Hi,
At our university, we are using the Moodle LMS. Now we want to shift the student exam to a computer-based exam. Students will conduct the exam inside the university using their own devices.
Here is our requirement.
1- We will whitelist certain number of https domains URLs. ( around 30 domains )
2- We want only these domains to be opened; the rest of the all traffic should be blocked/denied
3 - Around 400 students simultaneously will conduct the exam
How can we achive this using opensource technologies in Linux.
We dnot want any caching or proxying etc , prime objective is to allow only certain sites and block rest of all traffic
student will conduct the exam using Respondus locked down browser
So if not blocking and controlling access via a proxy, easiest way is to do it by restricting the DNS queries. Configure your DNS server to only allow certain domains, and reject all the others. Or another way, just remove the ability for the computers to resolve DNS at all, and then add all the entries you want to resolve to /etc/hosts. Since the user will only have normal user rights, they will not be able to edit /etc/hosts or even /etc/resolv.conf to enable DNS resolution, either of these options would be a valid way of doing it. Since your machine is most likely going to be an image to be loaded onto the computer or VM, then you won’t need to repeat configuring this manually. Also you can use ansible to do that anyway by running it against all the computers to populate /etc/hosts or configure the network appropriately.
You can find plenty of how-to’s for configuring Bind DNS on Linux by doing a search with google, as well as restricting such queries. Using the second option of using /etc/hosts, won’t require you to configure DNS and thus will save you the google search.
So if it’s their own devices, are you planning to mess with those devices, or are you saying those devices will only be able to connect to XYZ (via wirelesss, what about some other wireless access point nearby?)

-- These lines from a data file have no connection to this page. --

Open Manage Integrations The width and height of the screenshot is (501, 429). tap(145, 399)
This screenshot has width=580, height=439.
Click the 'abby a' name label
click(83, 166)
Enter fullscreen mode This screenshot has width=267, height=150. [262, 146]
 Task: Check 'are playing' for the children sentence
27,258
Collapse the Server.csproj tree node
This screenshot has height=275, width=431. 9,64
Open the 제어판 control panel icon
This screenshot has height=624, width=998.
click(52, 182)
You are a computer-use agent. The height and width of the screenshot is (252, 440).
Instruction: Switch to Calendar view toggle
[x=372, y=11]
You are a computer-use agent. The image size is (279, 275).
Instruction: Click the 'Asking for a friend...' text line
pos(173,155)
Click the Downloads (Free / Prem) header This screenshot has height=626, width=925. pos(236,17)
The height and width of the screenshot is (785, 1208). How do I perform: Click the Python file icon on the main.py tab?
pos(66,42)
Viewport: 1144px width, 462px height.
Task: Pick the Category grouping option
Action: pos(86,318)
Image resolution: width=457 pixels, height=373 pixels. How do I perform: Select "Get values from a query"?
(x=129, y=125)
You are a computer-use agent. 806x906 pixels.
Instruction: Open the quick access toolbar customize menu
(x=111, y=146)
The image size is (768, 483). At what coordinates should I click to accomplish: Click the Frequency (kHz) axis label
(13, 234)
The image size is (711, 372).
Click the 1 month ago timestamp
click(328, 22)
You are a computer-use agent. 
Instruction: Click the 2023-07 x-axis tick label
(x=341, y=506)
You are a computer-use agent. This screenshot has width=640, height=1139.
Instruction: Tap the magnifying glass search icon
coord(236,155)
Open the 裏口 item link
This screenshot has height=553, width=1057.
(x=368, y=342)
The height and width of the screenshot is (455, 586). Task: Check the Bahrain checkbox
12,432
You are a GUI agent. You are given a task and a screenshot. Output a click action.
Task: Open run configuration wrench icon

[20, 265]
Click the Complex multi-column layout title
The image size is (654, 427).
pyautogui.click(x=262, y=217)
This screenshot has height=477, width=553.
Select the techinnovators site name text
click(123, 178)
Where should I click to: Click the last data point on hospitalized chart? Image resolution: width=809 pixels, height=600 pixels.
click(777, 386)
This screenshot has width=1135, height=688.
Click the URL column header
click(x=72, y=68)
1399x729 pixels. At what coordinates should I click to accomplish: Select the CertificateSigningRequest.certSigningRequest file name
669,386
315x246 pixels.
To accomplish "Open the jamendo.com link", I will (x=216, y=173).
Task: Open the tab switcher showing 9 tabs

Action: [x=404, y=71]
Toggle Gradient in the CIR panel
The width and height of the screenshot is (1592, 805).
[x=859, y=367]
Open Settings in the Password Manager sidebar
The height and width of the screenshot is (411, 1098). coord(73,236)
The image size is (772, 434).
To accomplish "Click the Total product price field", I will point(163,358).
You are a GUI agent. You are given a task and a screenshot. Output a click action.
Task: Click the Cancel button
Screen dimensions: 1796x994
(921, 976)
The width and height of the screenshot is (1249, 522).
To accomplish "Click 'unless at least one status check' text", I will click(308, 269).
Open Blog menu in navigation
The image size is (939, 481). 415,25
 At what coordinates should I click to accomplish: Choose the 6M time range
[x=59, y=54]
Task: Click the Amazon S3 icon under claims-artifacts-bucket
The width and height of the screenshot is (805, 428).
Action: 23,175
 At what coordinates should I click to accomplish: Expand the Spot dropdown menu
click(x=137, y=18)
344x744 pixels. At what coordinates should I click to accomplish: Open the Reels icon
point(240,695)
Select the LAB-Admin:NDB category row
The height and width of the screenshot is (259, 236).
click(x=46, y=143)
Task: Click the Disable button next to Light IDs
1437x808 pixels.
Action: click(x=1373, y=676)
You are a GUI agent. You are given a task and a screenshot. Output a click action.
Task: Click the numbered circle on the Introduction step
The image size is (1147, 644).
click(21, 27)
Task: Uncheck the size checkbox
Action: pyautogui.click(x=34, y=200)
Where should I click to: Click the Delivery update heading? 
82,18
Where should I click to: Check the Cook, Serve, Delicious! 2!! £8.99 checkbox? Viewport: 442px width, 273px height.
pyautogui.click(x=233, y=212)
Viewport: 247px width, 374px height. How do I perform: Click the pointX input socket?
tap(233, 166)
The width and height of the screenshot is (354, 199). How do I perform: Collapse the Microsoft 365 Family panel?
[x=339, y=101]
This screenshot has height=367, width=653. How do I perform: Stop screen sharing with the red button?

Be careful you know exactly which ones, for example this forum might look like it’s running on ‘rockylinux.org’, but most of the requests are to ‘discouse-cdn.com’
I didn’t catch what @gerry666uk did. Nice spotting that Gerry. Yeah, if they are going to be using their own computers, then some of what I wrote doesn’t apply. You can do it with DNS still though, but you will need to ensure your firewall blocks DNS queries to any other servers other than your own. Otherwise the student devices could just change their DNS and get around your solution. The other problem is any DNS entries that may CNAME to something else, could cause pages not to load properly unless those entries are also added - again what Gerry mentioned relating to CDN, etc.
You don’t want a proxy, but in reality it is probably the best one to actually do this that would actually make it far easier to achieve. Because you whitelist what you want to allow, and everything else is automatically blocked. If no internet access exists other than via the proxy, then they cannot get around it.